Records drawn from a dataset:
● ● ● ● ● ● ●

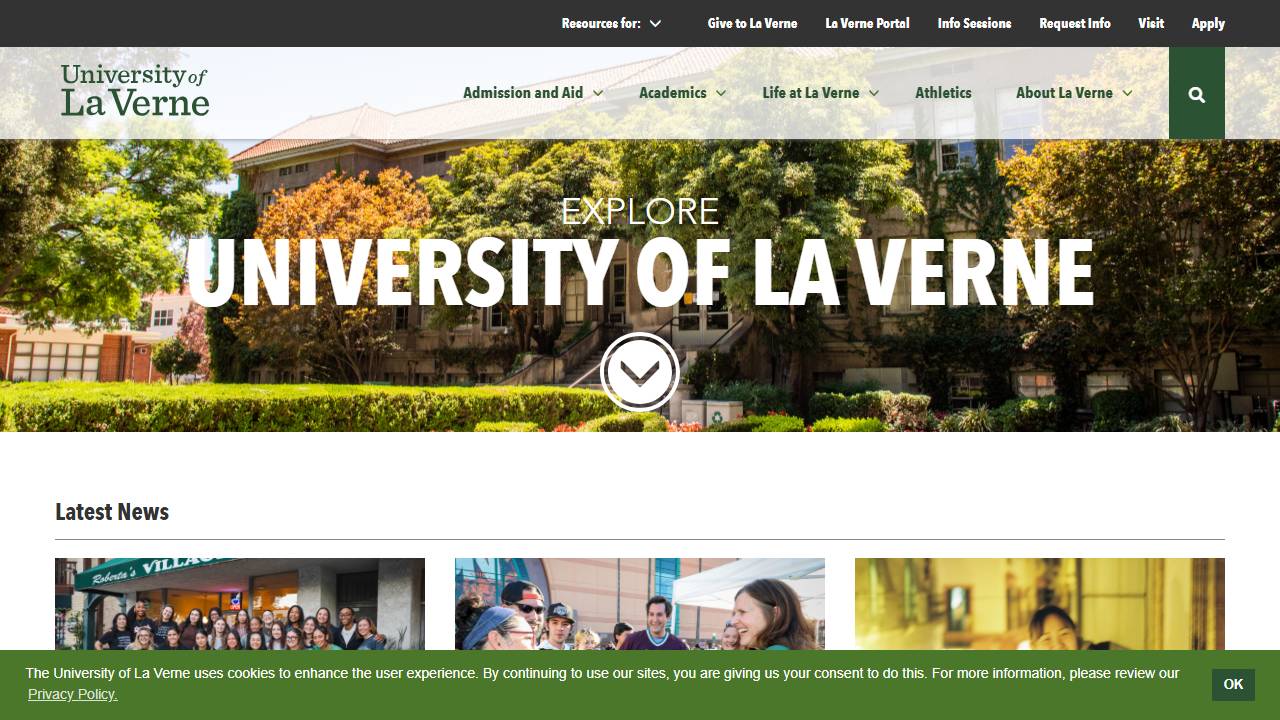Click the Apply link

coord(1208,23)
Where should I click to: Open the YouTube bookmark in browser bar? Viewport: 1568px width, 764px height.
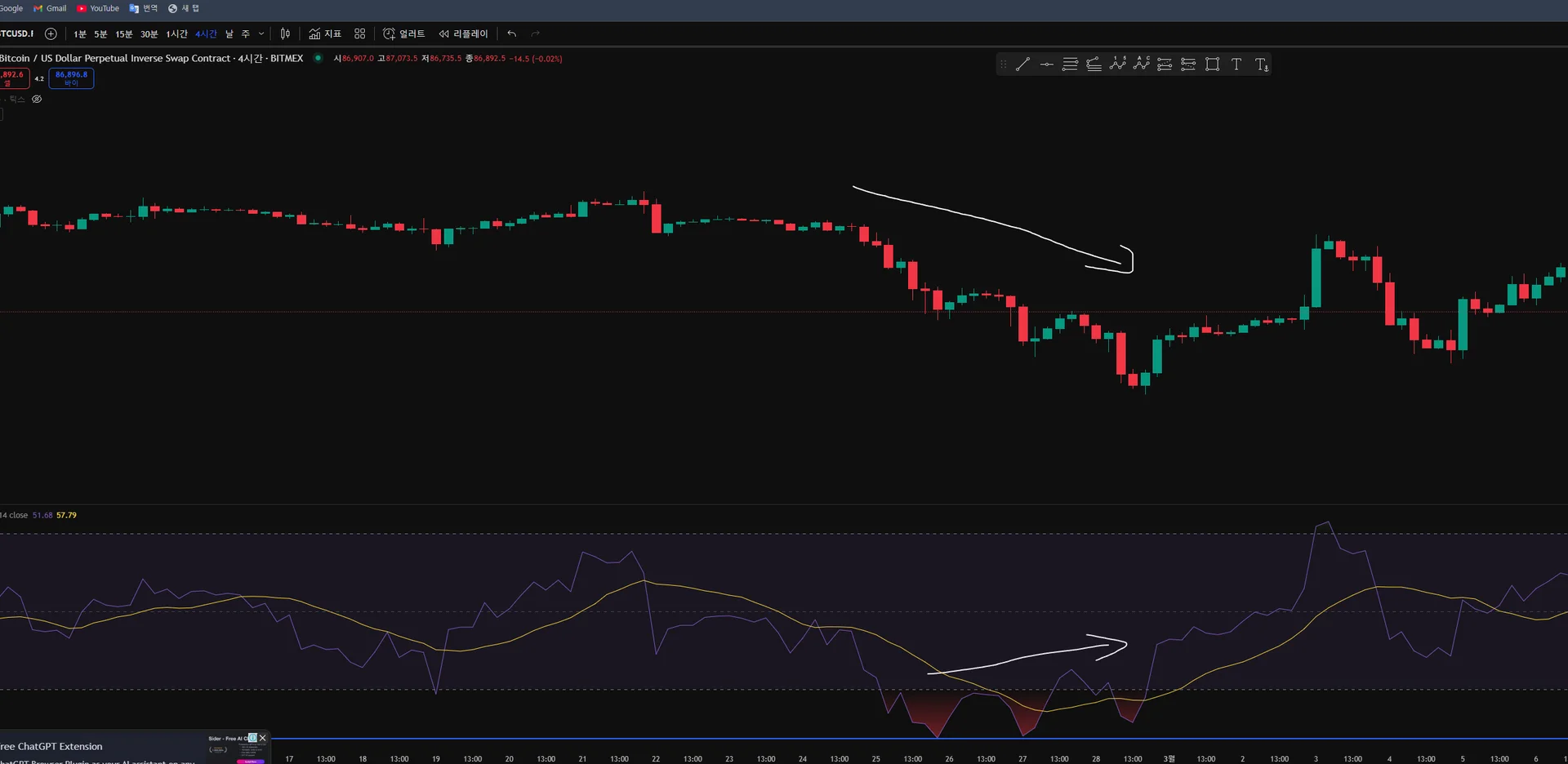point(98,8)
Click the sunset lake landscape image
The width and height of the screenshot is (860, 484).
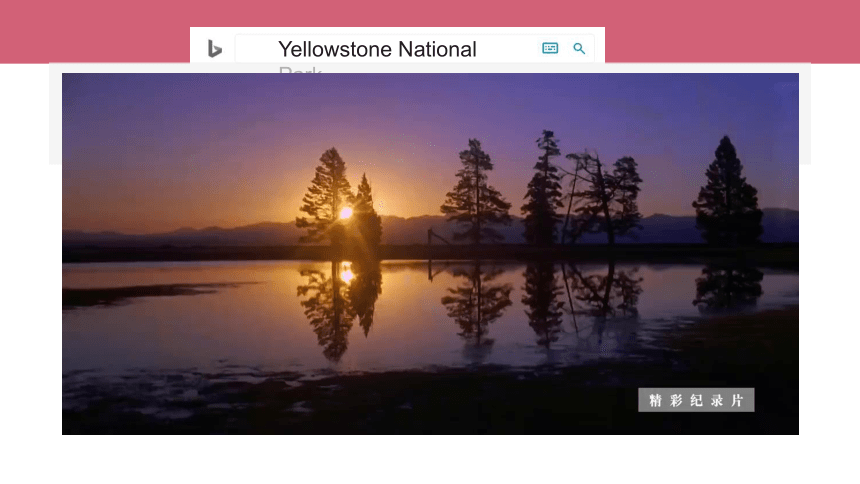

● ● ● ● ● ● ●

WHAT IS EXPECTED:
Please retype the lines from the one that contains "Where should I" through the final line of the data, both included, without any pictures.

ANSWER TO THE PROBLEM:
Where should I click to: Open the YouTube bookmark in browser bar? Viewport: 1568px width, 764px height.
point(98,8)
Click the sunset lake landscape image
The width and height of the screenshot is (860, 484).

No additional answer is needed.